Lay out the listing lines from the line that contains "The height and" through the end of the listing as a JSON list of strings, one string per line, with blank lines and pictures left out.

------ Excerpted records

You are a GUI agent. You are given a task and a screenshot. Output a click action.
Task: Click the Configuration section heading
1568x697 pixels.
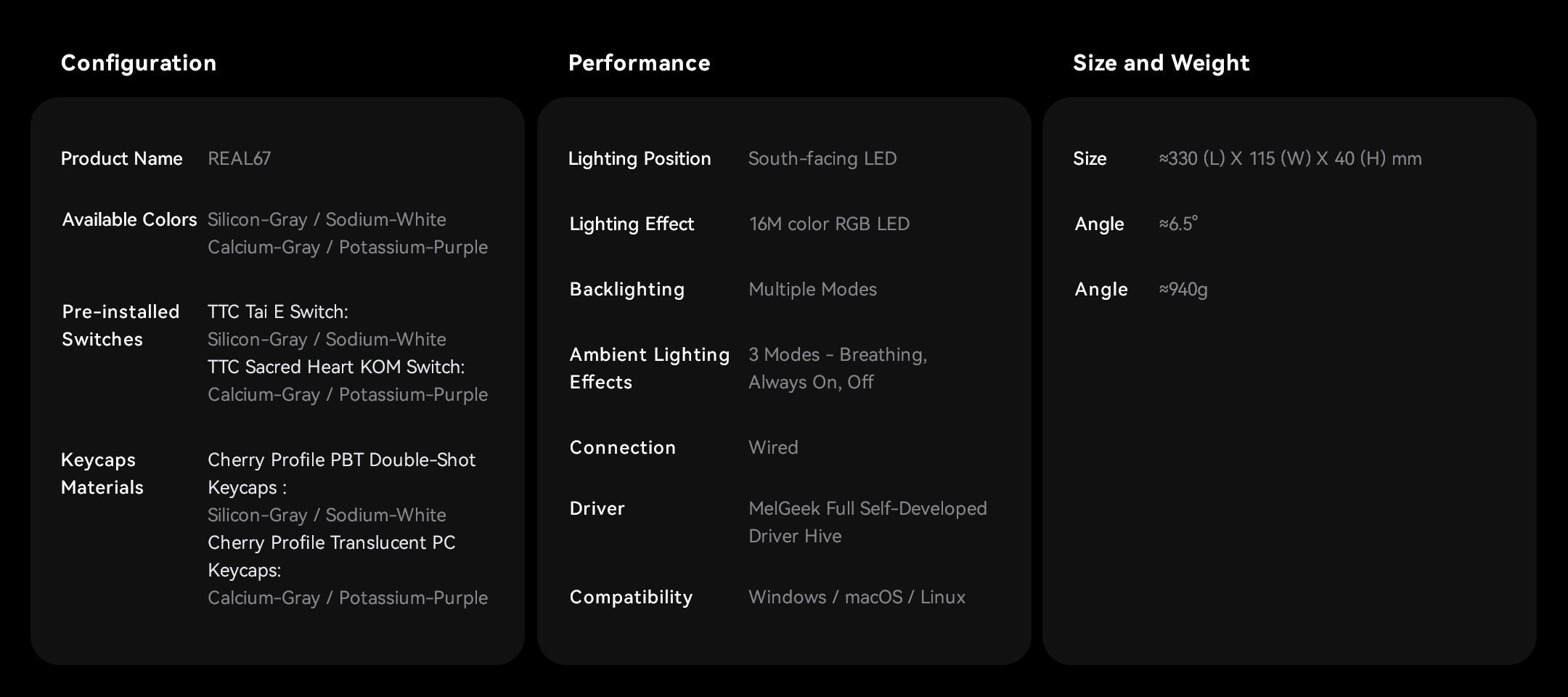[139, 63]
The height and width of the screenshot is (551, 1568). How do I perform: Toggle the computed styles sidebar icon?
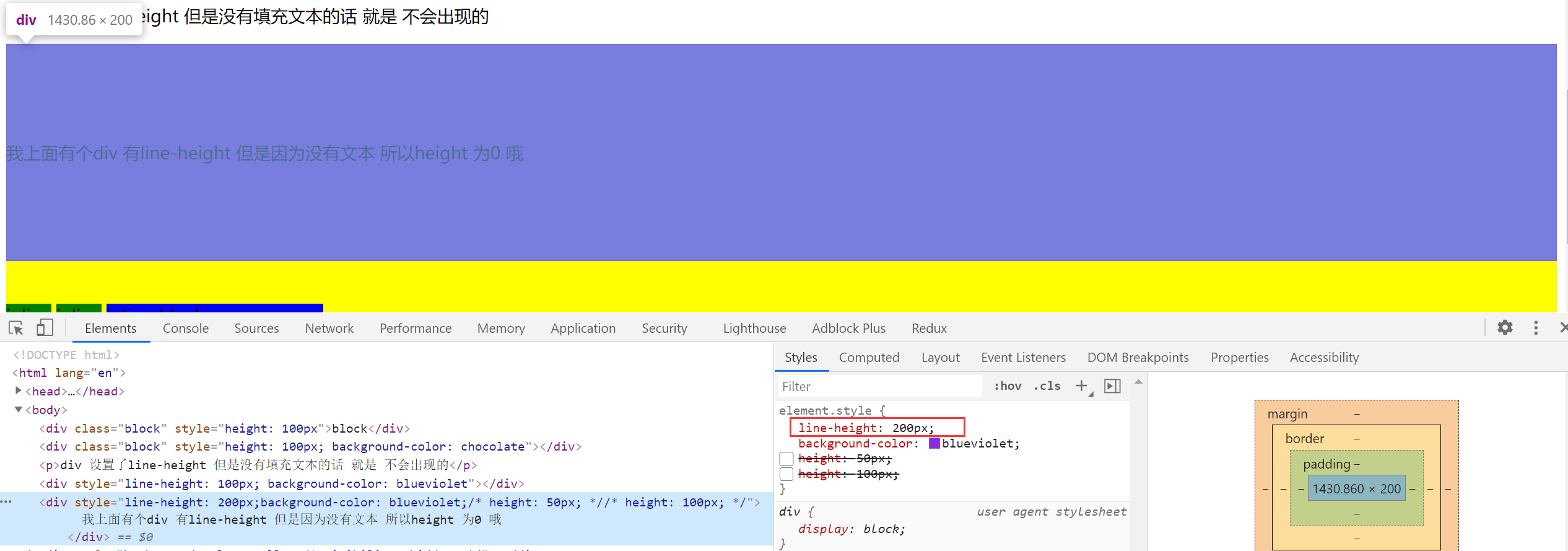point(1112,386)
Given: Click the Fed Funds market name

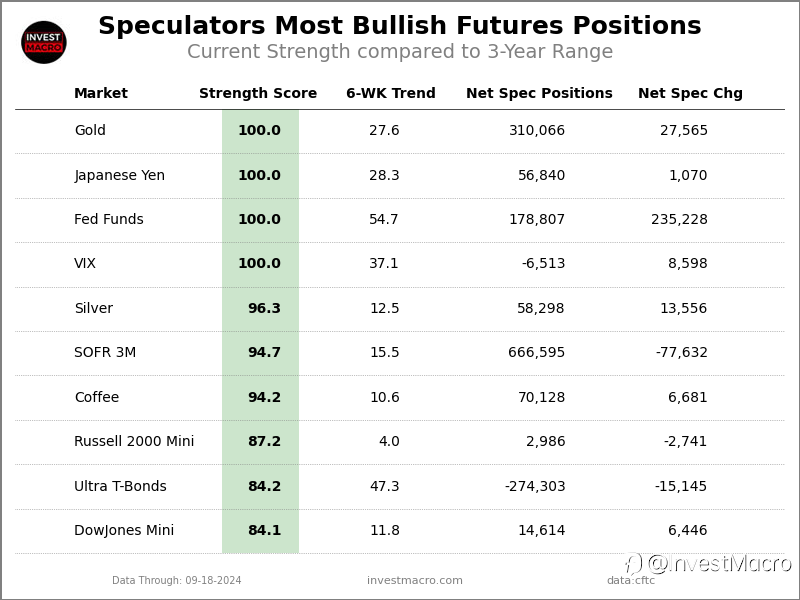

------------

Task answer:
[
  "The height and width of the screenshot is (551, 1568). How do I perform: Toggle the computed styles sidebar icon?",
  "point(1112,386)",
  "Given: Click the Fed Funds market name"
]